Berlinale 2018: sans Huppert, rien ne va plus

eva_5985.jpegD'Eva, roman écrit par James Hadley Chase en 1945, Joseph Losey avait tiré un film en 1962. Il y avait Jeanne Moreau, Venise, des salles de jeux et Stanley Baker qu'on aimait détester. Sans relire le roman de Chase ni revoir le film de Losey, Benoit Jacquot nous en livre une nouvelle version, variation hédoniste sur le thème de la manipulation et de la séduction. Il y a Isabelle Huppert, Annecy, des salles de jeu et Gaspard Ulliel qu'on a malgré tout un peu de peine à détester. Affublée d'une perruque, très souvent, Huppert mène la danse et le film, qu'on le veuille ou non. Avec n'importe qui d'autre - et penser que Charlotte Gainsbourg avait été pressentie un temps pour le rôle me procure quelques frissons d'effroi -, le film se casserait totalement la gueule. Mais cet Eva tient la route. Ulliel demeure crédible et Huppert royale. Moyennement apprécié à la Berlinale, ce qui est généralement bon signe.

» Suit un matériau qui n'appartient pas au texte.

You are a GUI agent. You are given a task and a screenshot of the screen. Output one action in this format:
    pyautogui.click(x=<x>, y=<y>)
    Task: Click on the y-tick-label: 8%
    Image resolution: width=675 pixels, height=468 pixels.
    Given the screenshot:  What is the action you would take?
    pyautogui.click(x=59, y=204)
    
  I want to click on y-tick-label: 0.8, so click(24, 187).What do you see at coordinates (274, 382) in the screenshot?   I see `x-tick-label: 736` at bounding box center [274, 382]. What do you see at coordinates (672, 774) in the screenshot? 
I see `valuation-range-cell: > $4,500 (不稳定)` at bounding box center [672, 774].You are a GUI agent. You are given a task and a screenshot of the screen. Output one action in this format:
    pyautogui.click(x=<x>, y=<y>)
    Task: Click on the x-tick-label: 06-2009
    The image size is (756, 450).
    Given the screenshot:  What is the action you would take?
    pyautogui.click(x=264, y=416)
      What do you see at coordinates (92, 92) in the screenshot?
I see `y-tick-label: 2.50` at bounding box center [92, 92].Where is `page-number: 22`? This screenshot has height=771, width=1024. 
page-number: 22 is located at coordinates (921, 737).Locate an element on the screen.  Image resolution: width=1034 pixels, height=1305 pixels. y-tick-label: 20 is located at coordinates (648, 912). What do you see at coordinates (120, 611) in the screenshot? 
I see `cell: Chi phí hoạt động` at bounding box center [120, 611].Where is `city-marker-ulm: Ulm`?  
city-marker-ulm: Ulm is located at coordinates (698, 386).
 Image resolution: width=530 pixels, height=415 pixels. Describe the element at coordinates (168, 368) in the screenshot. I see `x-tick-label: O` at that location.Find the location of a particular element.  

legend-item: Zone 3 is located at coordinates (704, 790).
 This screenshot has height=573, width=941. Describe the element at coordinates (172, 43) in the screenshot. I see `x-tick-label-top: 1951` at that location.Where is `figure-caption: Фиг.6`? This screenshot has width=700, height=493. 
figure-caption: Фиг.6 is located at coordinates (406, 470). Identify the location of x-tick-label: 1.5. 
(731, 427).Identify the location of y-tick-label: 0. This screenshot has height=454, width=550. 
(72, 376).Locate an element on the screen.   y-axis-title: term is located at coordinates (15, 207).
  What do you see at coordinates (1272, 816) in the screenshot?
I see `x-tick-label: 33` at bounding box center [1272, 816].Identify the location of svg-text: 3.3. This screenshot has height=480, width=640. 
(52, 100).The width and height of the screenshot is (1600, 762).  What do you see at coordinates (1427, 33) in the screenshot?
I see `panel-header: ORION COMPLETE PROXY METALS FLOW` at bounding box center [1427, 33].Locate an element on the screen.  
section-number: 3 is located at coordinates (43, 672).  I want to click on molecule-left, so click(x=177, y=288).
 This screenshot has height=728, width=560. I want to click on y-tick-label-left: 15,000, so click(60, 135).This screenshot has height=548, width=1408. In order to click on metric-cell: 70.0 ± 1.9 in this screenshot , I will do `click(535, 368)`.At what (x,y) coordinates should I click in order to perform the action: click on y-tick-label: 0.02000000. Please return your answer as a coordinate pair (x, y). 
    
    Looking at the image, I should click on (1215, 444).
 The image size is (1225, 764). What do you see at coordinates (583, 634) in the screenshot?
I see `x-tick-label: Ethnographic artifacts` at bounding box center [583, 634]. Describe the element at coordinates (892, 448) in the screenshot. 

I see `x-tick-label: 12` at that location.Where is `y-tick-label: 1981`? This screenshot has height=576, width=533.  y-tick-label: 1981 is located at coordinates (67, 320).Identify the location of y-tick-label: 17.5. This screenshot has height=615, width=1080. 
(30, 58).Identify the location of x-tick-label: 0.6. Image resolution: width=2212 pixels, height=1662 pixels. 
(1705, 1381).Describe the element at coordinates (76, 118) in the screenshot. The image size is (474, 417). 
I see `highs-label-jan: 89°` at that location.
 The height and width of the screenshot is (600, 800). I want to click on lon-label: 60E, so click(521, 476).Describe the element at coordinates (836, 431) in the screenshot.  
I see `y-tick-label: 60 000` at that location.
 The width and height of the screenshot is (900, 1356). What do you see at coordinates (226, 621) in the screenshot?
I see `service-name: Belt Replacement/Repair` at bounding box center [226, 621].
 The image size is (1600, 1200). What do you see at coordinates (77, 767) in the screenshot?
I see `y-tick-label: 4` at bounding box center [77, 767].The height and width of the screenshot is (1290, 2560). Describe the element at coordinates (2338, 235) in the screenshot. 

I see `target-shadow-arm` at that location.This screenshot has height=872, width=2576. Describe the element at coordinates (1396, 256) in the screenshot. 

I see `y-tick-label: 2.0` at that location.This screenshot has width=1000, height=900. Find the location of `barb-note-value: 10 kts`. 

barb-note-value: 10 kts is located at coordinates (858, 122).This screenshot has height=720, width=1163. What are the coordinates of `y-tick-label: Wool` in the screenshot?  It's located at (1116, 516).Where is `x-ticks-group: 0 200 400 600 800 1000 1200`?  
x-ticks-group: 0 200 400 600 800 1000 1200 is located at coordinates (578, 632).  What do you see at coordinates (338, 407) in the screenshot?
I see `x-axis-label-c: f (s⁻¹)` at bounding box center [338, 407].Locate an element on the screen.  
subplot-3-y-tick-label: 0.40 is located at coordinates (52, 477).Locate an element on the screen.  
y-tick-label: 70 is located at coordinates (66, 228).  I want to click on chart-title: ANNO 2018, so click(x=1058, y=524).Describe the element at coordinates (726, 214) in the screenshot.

dovlatov.jpgDe Dovlatov Sergueï, ici joué par Milan Maric, on - c'est-à-dire "je" - ne savait rien, sans doute par paresse. Le nouveau film d'Alexey German Jr. se charge de combler cette lacune avec ce portrait en mouvement d'un écrivain russe exilé dont l'oeuvre revêt aujourd'hui une importance qui ne semble pas discutable. En mouvement, car Dovlatov est tout sauf statique et figé dans cette fiction qui se centre sur le début des années 70, décennie où l'écrivain sera systématiquement rejeté. En mouvement, car il ne s'agit jamais d'un biopic que ce film largement choral où le groupe supplante souvent l'individu dans des plans composites probablement hérités du père du cinéaste. De German Jr., Dovlatov est déjà le quatrième long-métrage. L'oeuvre commence à se dessiner. Ce film le confirme avec une outrance tenue et plaisante.